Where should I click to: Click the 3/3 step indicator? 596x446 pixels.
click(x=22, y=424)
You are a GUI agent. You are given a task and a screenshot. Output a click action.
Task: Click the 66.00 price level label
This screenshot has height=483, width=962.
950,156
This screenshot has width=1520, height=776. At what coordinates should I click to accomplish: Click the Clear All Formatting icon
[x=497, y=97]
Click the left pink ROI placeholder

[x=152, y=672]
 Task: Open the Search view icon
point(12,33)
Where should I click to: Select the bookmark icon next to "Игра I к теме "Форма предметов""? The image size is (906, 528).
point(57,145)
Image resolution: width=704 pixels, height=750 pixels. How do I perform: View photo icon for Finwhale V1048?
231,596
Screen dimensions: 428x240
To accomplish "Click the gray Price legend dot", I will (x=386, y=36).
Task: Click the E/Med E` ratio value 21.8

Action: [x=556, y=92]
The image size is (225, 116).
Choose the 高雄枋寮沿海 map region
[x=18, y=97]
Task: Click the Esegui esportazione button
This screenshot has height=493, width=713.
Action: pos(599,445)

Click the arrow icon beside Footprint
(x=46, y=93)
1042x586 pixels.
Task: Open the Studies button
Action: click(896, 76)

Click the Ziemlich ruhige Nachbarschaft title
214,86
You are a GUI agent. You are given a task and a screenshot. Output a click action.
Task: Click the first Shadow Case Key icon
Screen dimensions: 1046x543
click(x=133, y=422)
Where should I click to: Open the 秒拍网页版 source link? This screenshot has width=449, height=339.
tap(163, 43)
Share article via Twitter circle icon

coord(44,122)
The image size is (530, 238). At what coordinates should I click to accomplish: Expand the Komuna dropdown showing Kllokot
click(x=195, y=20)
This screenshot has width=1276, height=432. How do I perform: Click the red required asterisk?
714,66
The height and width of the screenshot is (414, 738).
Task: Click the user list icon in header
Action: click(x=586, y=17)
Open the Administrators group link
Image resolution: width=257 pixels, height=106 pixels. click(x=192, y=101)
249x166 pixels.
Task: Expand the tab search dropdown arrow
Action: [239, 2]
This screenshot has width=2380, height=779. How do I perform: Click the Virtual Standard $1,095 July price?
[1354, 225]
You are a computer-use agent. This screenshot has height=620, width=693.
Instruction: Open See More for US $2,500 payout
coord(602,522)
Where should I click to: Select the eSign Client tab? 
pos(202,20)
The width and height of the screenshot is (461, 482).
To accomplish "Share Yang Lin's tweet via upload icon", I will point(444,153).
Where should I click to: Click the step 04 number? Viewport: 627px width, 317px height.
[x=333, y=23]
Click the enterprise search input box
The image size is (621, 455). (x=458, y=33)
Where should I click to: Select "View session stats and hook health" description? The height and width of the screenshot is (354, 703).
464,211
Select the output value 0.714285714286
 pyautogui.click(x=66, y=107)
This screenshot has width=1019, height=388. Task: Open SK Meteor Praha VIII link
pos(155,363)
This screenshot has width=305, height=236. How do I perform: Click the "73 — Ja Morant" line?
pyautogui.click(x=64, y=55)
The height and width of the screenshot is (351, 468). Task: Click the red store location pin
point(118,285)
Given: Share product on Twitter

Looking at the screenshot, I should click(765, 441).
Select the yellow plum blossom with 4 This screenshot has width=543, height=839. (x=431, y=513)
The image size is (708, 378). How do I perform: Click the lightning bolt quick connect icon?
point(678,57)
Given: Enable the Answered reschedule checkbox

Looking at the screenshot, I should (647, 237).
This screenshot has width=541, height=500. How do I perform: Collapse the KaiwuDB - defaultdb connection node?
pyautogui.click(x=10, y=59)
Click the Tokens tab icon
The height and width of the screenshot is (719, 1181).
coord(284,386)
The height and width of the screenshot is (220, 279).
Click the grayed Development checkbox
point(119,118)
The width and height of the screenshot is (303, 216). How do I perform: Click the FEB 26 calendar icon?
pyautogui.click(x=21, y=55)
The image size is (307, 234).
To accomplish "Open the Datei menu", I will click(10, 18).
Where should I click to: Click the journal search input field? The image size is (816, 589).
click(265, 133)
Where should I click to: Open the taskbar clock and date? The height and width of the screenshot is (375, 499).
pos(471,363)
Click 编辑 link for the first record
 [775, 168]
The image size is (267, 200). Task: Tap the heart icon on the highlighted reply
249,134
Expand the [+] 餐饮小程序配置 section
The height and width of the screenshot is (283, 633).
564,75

+ + +

Exercise directions:
Check each line of the listing above, and copy it if it contains the word "will".

Reply to the task:
To accomplish "Click the gray Price legend dot", I will (x=386, y=36).
To accomplish "Share Yang Lin's tweet via upload icon", I will point(444,153).
To accomplish "Open the Datei menu", I will click(10, 18).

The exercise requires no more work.